-- Data to process follows --

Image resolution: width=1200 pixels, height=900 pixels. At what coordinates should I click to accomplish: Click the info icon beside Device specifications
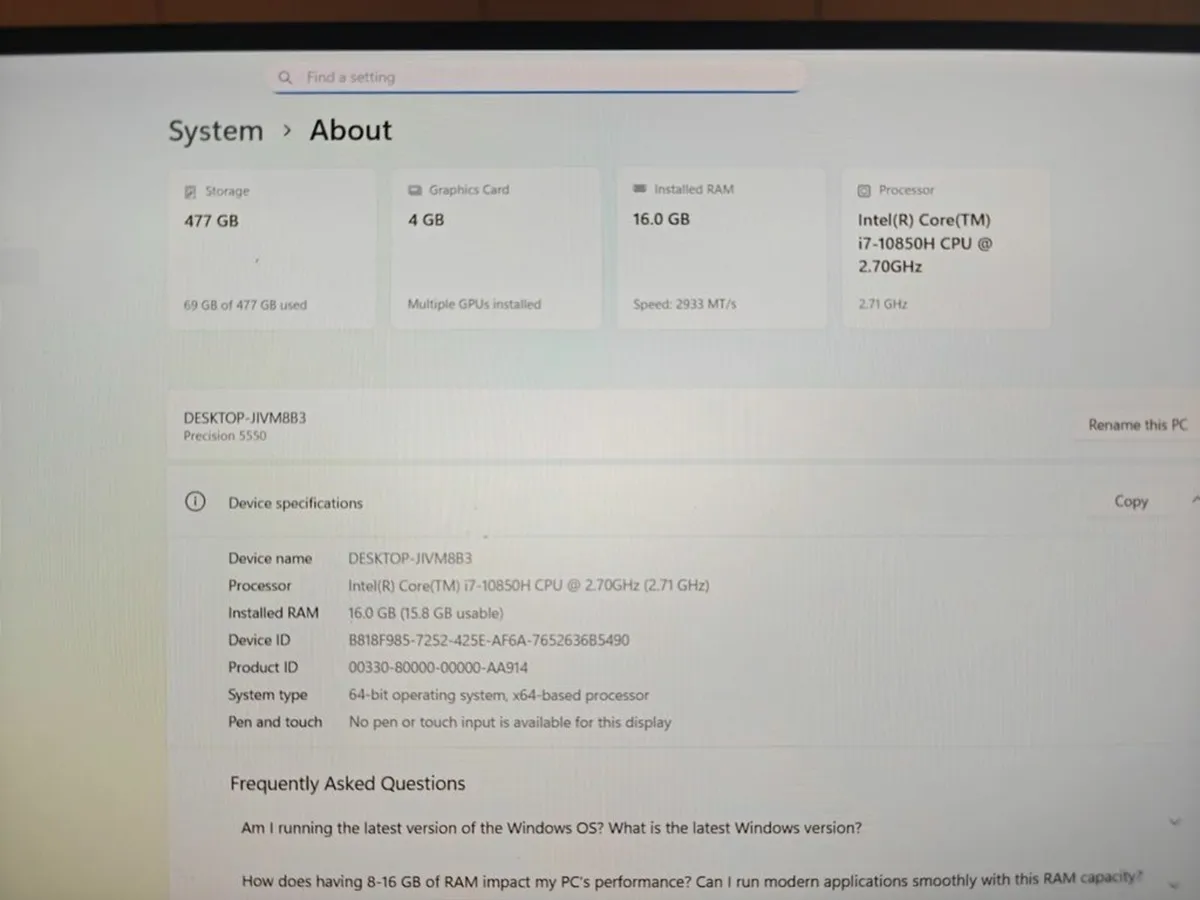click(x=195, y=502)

-- Data to process concluded --
-- Data to process follows --

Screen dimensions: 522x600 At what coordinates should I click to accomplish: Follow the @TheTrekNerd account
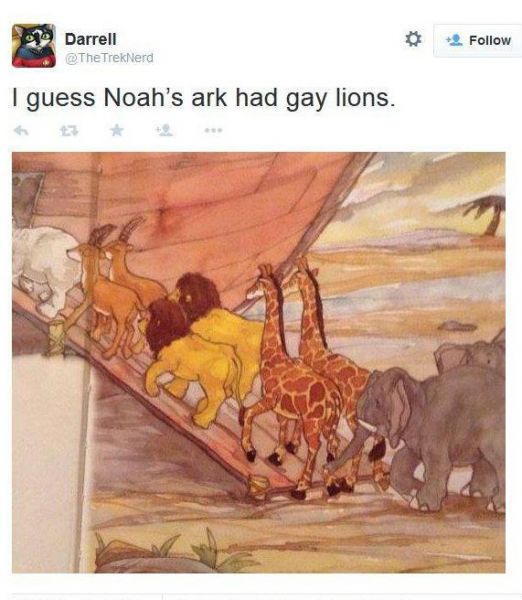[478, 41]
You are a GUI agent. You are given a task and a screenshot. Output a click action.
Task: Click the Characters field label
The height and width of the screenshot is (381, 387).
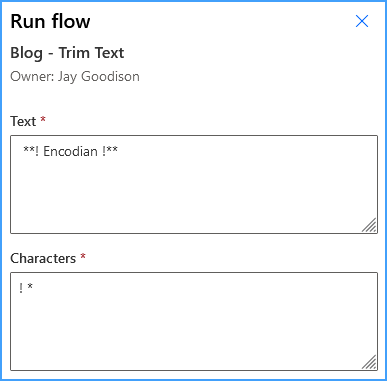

-- Data to process concluded --

> Work order
Looking at the records above, return exactly the lines from the line with "You are a GUI" to the line with "The height and", both ends included.

> The answer
You are a GUI agent. You are given a task and a screenshot. Output a click action.
Task: Click the Characters field label
The height and width of the screenshot is (381, 387).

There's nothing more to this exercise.